Медвежата кормились целый час. Я пошел вокруг поля по медвежьим и кабаньим тропам, чтобы посмотреть, кто ходит на овес. Малыши последовали за мной. Вначале они держались рядом, но потом осмелели, стали убегать вперед и даже забегали в лес так далеко, что я их не видел и не слышал по четверти часа. На пути нам встретилась сломанная и вытащенная на край поля сеялка. Она была выкрашена оранжевой краской и выделялась на зеленом фоне леса ярким пятном. Медвежата увидели ее, когда до сеялки оставалось метров семьдесят. Катя, а за ней и Яшка сразу же поднялись на задние лапы и тревожно задышали, вытягивая трубочкой губы. С большими предосторожностями, с остановками они подошли к сеялке, обошли вокруг, понюхали ее и отошли. Новый, незнакомый предмет вызвал у них повышенный интерес, но был совершенно бесполезным. Сразу за сеялкой, в углу поля, мы наткнулись на кормовую площадку медведя. Эта площадка, размером около ста квадратных метров, была сплошь устлана сваленными медведем стеблями овса. Кое-где на ней торчали закрученные в пучок тонкие снопики с отдельными желтыми капельками сиротливо качающихся зерен. Я наугад поднял пучок соломы – зерна было немного. Медведя здесь никто не беспокоил, и он ел «чисто». Тут же встретились свежие экскременты зверя. Почти полностью они состояли из непереваренных зерен овса.

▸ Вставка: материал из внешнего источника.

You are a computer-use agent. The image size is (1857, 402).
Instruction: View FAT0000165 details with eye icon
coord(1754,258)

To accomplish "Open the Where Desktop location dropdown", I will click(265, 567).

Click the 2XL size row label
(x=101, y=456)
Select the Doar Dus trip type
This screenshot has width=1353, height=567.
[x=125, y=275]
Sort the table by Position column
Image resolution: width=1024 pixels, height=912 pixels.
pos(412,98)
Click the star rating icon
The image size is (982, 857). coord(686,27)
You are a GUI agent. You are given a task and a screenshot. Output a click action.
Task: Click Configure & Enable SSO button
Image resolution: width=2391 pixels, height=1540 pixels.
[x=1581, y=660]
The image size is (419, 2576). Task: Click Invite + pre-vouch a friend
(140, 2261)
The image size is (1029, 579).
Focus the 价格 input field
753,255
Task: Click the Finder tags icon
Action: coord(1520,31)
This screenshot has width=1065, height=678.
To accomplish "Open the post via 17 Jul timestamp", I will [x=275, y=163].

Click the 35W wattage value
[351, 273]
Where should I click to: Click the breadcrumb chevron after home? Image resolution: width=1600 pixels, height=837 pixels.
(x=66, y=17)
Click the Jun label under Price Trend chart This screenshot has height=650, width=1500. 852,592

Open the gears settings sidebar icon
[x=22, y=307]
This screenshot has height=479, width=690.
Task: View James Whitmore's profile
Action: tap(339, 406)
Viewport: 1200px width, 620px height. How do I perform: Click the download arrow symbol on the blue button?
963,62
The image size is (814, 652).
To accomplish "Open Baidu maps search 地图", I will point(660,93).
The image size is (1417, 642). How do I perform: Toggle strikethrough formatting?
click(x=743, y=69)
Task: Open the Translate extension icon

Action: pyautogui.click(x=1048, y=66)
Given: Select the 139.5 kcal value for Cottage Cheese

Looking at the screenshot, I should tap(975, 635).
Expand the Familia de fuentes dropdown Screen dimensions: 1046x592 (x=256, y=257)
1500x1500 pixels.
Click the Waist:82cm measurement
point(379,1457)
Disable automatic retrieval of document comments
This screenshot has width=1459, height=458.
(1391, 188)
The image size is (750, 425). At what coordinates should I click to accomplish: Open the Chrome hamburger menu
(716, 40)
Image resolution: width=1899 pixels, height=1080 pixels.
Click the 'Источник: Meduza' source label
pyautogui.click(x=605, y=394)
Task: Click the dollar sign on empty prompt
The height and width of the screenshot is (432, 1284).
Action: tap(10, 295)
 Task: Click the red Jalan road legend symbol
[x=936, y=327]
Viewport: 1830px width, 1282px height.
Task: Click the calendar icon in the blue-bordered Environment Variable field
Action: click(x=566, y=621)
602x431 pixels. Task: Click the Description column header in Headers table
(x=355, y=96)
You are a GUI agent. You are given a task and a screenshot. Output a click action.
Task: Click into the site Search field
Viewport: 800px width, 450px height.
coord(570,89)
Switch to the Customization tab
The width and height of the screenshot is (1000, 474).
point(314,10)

На чужом месте Катя и Яшка держали себя напряженно, скованно. К экскрементам они не подошли, лишь с расстояния в полметра понюхали их, вытягивая морды. Еще несколько раз они становились на задние лапы, прислушивались. От кормовой площадки тянулись две широко натоптанные тропы. Мы пошли по ним. Медвежата шли впереди. Вот они остановились. Здесь тропки сходились вместе, но потом опять расходились, перекрещивались с другими тропами, становились все менее заметными и постепенно терялись в лесу – к полю медведь подходил разными путями, а у самого поля пользовался одной тропой. По некоторым тропам, которыми медведи ходят на овсяное поле, можно идти не один километр. Здешний «хозяин» либо жил рядом, либо имел другой путь подхода к полю – по известным приметам я определил, что тропы, по которым мы только что шли, не были его основной дорогой.